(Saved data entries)
· · · · ·

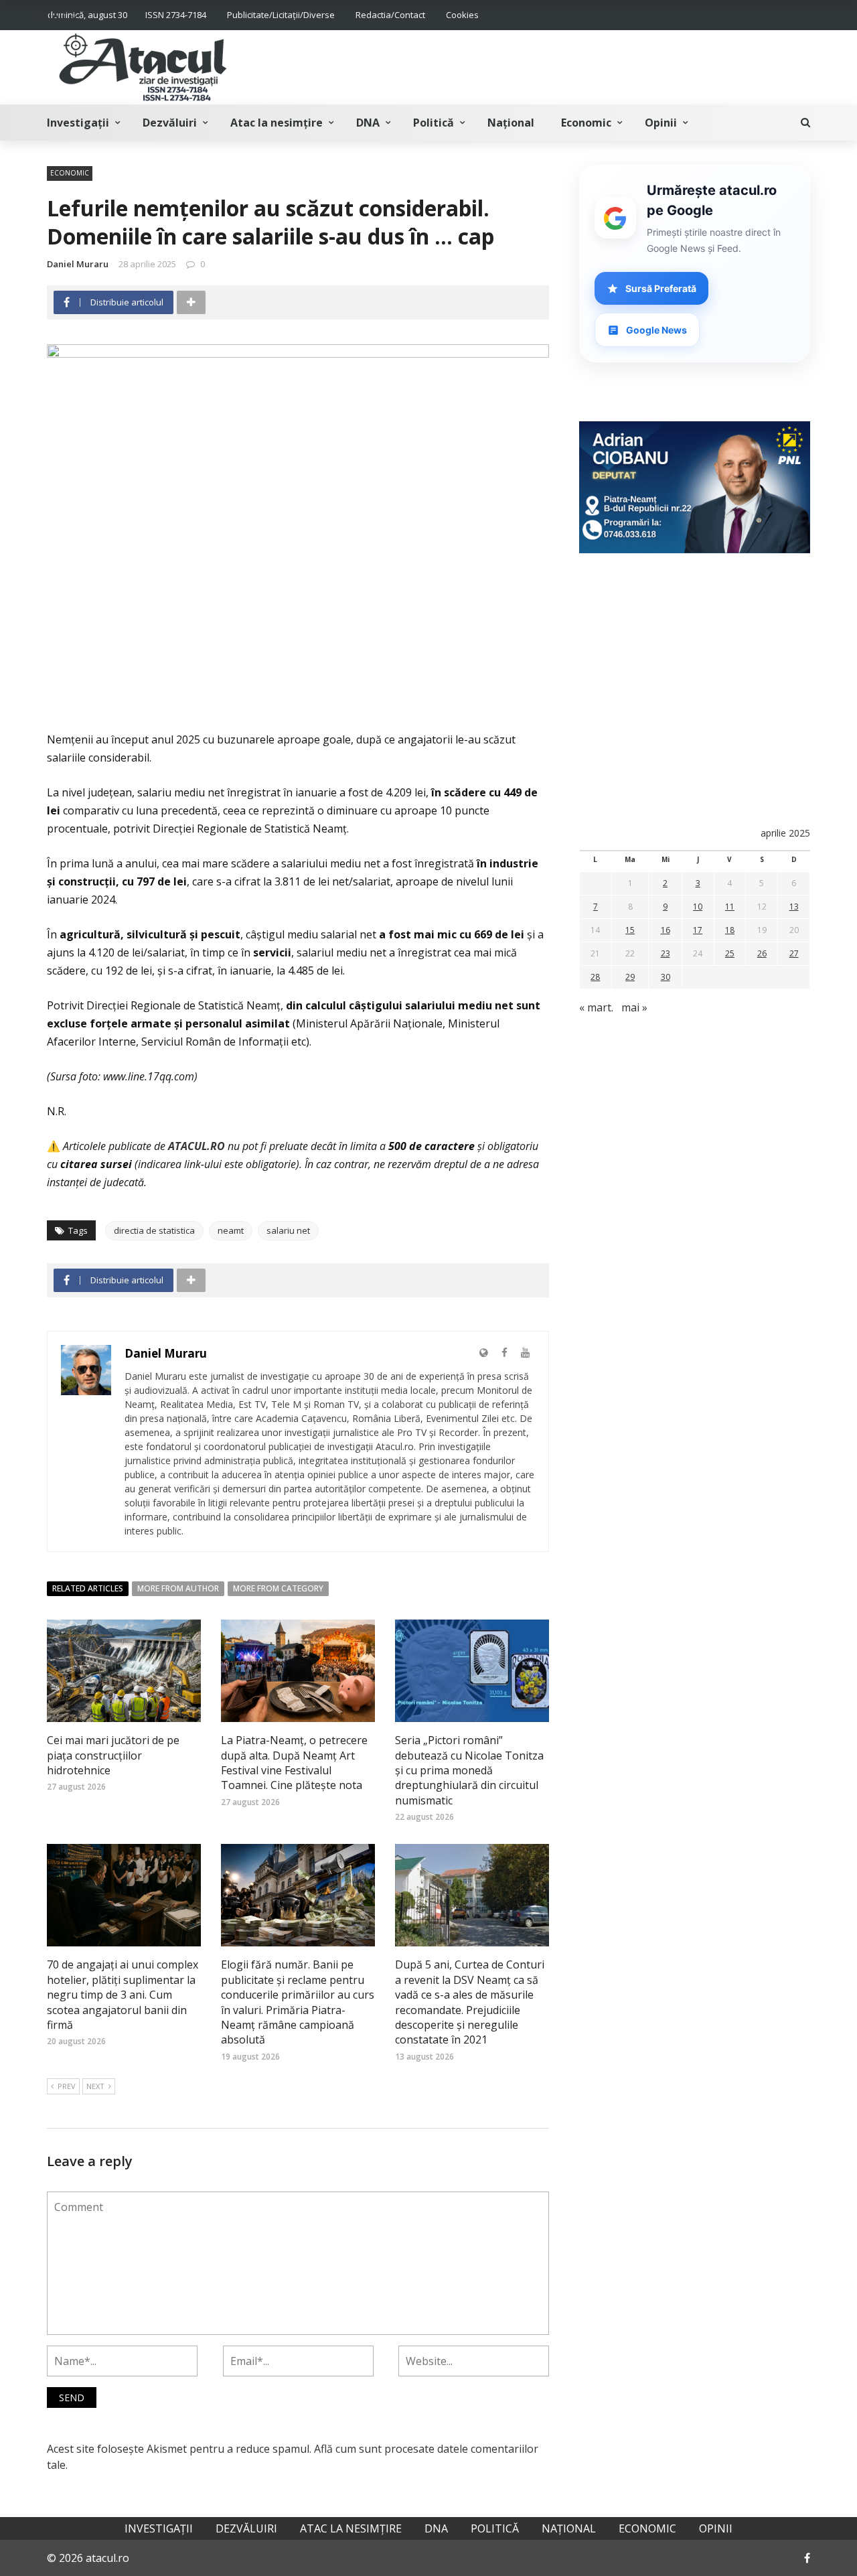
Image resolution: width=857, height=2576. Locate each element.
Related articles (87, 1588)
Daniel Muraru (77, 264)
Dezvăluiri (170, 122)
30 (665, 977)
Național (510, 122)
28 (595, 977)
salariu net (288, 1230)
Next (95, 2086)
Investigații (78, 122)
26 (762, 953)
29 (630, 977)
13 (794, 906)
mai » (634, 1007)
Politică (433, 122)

· · · · ·

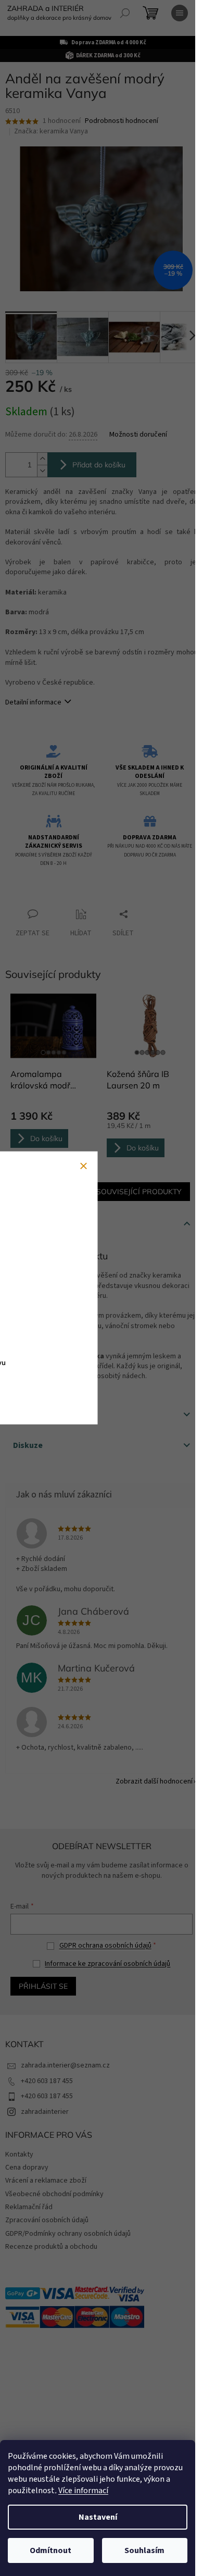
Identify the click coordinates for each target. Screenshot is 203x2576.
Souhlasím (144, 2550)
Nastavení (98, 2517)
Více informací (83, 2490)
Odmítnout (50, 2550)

· · · · ·

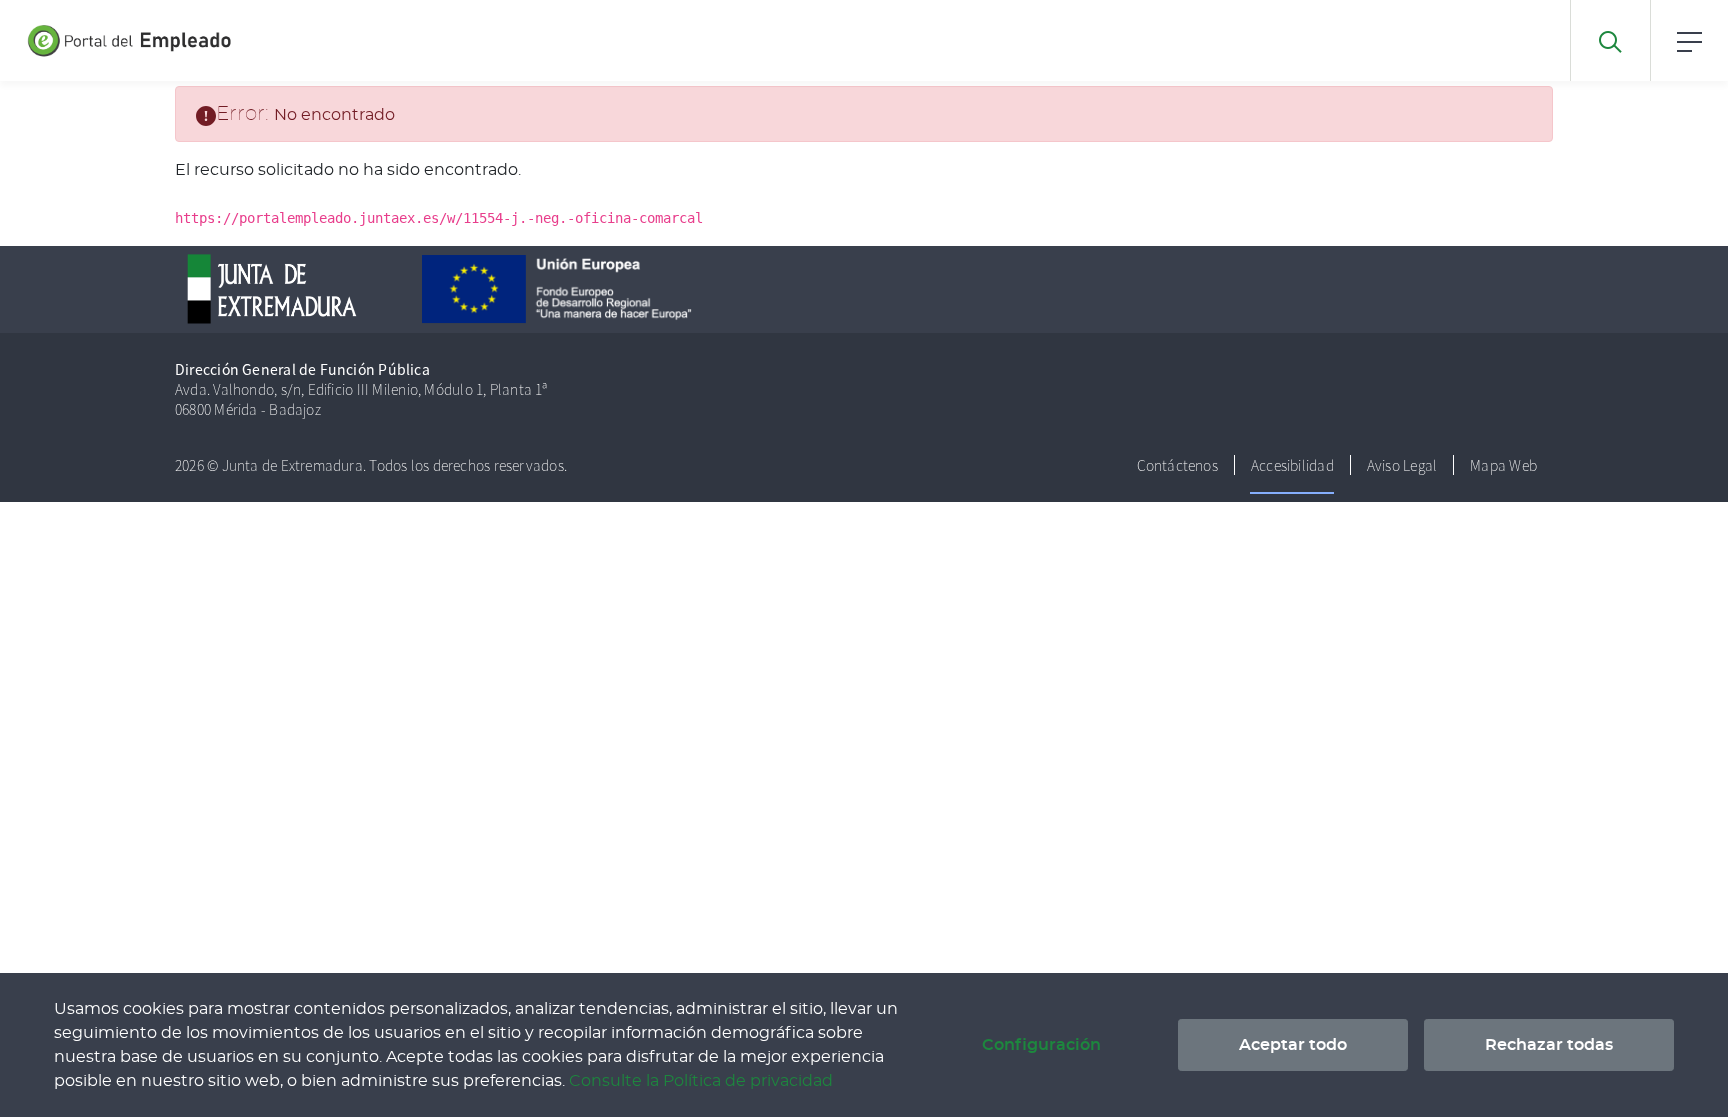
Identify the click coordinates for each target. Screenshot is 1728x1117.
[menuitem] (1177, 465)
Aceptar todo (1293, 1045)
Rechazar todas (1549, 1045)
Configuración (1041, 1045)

· · · · ·

* **WHAT THE EXERCISE ASKS**
Could you reproduce exactly the lines of the entries above, from the one with "[menuitem] (1177, 465)" through the one with "Configuración (1041, 1045)", and nothing else?

* **ANSWER BELOW**
[menuitem] (1177, 465)
Aceptar todo (1293, 1045)
Rechazar todas (1549, 1045)
Configuración (1041, 1045)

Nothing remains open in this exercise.